*** Provided passage Section Begins ***

Alumni Excellence Award Recipient: Ram Samudrala, Ph.D. ’97

Gazing into the night skies as a boy in Bangalore, India, Ram Samudrala, PhD ’97 pondered the mysteries of the universe. Since then, his curiosity hasn't ceased. It was that same sense of wonder that led him to create a pioneering technique to predict disease treatments – a method that could also lead to the development of new drugs.

In 2010, Samudrala invented a digital platform called CANDO (Computational Analysis of Novel Drug Opportunities) whose function was radical in scope: analyze how every drug interacts with every protein in the body (including drug targets, enzymes, transporters and binding partners).

Traditional drug discovery focuses on single targets: one protein and one disease. Samudrala, a professor of computational biology and bioinformatics at the University at Buffalo, says that this longstanding approach is fundamentally limited. “When you swallow a pill, it doesn’t hit just one target,” he says. “It interacts with potentially thousands of proteins. That’s why drugs have side effects. We don’t really understand the full picture.”

*** Provided passage Section Ends ***
*** Provided data Section Begins ***

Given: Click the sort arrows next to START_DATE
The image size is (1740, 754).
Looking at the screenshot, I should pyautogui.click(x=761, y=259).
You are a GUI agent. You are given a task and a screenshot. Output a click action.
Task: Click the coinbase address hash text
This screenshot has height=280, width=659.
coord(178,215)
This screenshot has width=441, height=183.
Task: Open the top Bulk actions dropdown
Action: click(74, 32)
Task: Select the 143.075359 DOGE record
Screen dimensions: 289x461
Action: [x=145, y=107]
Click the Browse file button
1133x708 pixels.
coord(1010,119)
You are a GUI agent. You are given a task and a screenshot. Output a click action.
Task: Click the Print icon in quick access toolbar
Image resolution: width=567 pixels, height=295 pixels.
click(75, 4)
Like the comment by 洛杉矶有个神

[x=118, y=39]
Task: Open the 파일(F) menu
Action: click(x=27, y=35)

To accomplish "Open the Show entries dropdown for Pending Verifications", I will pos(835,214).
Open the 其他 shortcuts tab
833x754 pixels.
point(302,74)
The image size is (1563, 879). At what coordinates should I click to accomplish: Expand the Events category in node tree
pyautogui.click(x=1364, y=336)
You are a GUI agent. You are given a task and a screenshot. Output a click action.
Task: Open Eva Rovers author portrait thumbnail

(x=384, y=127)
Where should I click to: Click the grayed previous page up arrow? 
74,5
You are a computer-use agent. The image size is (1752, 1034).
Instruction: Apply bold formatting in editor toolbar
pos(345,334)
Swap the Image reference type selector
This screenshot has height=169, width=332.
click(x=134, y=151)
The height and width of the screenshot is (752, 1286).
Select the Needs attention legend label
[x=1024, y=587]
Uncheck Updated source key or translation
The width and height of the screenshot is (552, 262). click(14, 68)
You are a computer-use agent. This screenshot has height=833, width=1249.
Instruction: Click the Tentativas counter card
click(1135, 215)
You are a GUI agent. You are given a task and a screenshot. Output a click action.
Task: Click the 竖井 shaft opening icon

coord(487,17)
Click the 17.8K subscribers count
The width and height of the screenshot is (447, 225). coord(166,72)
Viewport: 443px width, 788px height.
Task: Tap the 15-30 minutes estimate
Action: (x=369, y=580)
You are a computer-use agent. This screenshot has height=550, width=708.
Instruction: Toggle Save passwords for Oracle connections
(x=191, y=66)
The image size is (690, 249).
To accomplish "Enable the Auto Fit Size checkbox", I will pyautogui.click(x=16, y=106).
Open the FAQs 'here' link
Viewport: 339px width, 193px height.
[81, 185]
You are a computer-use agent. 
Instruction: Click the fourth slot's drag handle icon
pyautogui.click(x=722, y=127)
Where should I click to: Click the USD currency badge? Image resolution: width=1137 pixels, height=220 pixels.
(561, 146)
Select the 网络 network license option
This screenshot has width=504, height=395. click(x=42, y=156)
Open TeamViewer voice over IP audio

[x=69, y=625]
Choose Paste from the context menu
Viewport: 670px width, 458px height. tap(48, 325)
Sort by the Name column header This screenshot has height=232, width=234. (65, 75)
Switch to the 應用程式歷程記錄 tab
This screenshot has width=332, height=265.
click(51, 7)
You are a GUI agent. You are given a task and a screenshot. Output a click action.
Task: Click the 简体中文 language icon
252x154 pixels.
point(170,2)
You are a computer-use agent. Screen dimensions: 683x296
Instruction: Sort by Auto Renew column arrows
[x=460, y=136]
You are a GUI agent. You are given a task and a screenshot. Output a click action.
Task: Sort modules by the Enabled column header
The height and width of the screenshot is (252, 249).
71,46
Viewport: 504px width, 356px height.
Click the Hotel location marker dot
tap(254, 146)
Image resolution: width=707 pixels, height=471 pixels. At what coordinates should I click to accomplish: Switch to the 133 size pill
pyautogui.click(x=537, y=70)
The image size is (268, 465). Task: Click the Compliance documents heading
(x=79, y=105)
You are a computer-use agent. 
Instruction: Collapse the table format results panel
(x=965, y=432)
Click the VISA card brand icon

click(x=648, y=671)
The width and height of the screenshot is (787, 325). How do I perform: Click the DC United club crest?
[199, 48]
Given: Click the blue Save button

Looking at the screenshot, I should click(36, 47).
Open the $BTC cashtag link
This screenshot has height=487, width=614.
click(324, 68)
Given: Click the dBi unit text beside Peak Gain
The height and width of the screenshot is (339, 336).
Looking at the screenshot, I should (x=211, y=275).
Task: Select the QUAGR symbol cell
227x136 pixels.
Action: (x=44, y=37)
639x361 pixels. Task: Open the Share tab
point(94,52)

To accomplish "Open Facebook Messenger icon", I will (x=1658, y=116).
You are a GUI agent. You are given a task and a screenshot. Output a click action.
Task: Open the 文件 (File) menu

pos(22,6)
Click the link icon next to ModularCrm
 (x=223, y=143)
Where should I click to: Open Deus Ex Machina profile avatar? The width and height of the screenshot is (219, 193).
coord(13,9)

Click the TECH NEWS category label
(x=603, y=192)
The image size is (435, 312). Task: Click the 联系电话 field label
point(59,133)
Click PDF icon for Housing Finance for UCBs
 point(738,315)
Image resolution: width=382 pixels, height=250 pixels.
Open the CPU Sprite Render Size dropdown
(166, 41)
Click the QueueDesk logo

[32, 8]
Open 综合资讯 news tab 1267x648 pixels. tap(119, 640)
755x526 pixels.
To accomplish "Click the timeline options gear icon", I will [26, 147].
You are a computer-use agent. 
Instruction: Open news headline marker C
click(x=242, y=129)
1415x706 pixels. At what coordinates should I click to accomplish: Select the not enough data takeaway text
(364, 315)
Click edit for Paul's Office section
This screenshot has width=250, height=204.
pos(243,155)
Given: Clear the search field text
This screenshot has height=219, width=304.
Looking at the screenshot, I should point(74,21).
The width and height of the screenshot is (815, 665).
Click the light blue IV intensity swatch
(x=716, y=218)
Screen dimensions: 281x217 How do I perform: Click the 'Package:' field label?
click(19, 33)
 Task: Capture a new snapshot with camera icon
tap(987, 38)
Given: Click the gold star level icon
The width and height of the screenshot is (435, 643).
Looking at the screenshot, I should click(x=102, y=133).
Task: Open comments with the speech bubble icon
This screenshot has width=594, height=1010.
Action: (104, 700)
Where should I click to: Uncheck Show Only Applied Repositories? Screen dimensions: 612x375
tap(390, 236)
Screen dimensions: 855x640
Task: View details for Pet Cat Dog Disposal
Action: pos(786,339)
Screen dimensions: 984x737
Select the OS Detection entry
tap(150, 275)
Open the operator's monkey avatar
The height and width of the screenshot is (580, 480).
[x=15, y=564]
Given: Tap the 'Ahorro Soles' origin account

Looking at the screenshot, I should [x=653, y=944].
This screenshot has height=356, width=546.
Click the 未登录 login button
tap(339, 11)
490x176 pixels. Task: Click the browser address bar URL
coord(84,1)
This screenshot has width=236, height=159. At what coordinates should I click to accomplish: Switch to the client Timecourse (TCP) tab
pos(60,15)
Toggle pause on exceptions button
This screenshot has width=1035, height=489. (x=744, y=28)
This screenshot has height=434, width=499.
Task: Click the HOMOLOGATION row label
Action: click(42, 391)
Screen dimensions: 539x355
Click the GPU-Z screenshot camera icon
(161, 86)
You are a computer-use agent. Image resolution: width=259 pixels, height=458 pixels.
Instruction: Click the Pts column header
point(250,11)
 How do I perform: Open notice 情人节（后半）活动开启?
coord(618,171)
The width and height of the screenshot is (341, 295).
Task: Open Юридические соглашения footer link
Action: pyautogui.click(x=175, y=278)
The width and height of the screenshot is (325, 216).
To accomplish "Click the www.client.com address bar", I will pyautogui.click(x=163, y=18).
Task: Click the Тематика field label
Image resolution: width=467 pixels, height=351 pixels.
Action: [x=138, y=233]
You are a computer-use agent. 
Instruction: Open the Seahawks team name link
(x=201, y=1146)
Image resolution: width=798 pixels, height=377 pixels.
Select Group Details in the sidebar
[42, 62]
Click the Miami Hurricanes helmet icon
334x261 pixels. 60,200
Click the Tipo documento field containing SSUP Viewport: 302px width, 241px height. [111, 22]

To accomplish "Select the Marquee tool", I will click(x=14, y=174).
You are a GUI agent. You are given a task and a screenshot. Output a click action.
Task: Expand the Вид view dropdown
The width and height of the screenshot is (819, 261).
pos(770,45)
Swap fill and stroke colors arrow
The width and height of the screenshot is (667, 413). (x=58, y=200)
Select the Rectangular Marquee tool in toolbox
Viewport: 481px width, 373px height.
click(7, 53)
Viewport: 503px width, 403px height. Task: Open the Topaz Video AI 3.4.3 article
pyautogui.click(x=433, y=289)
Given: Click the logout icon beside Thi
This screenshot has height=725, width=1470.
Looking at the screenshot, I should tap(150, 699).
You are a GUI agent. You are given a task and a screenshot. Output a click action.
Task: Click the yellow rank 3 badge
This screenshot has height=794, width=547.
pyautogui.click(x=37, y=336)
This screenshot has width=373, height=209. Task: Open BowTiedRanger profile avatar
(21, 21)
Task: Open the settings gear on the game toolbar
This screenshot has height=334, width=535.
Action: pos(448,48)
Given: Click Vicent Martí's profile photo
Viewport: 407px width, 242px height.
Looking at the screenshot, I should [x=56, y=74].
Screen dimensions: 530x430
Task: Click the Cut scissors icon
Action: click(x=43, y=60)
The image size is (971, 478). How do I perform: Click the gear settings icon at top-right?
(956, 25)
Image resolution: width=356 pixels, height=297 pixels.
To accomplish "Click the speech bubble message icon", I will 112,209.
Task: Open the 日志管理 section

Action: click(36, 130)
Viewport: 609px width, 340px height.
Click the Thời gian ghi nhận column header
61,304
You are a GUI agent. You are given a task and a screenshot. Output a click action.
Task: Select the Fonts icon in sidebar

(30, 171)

*** Provided data Section Ends ***

-- Explore the material --
A: Print the section of the Ram Samudrala award profile starting with "Alumni Excellence Award" and going on through "and binding partners).".
B: Answer these questions from the Ram Samudrala award profile.
(i) In what city did Samudrala gaze into the night skies as a boy?
(ii) In what year did he invent CANDO?
(iii) At which university is he a professor of computational biology and bioinformatics?
C: Translate this sentence from the Ram Samudrala award profile into Spanish: "Traditional drug discovery focuses on single targets: one protein and one disease."

-- Solved problems --
A:
Alumni Excellence Award Recipient: Ram Samudrala, Ph.D. ’97

Gazing into the night skies as a boy in Bangalore, India, Ram Samudrala, PhD ’97 pondered the mysteries of the universe. Since then, his curiosity hasn't ceased. It was that same sense of wonder that led him to create a pioneering technique to predict disease treatments – a method that could also lead to the development of new drugs.

In 2010, Samudrala invented a digital platform called CANDO (Computational Analysis of Novel Drug Opportunities) whose function was radical in scope: analyze how every drug interacts with every protein in the body (including drug targets, enzymes, transporters and binding partners).

B:
(i) Bangalore, India
(ii) 2010
(iii) The University at Buffalo

C: El descubrimiento tradicional de fármacos se centra en objetivos únicos: una proteína y una enfermedad.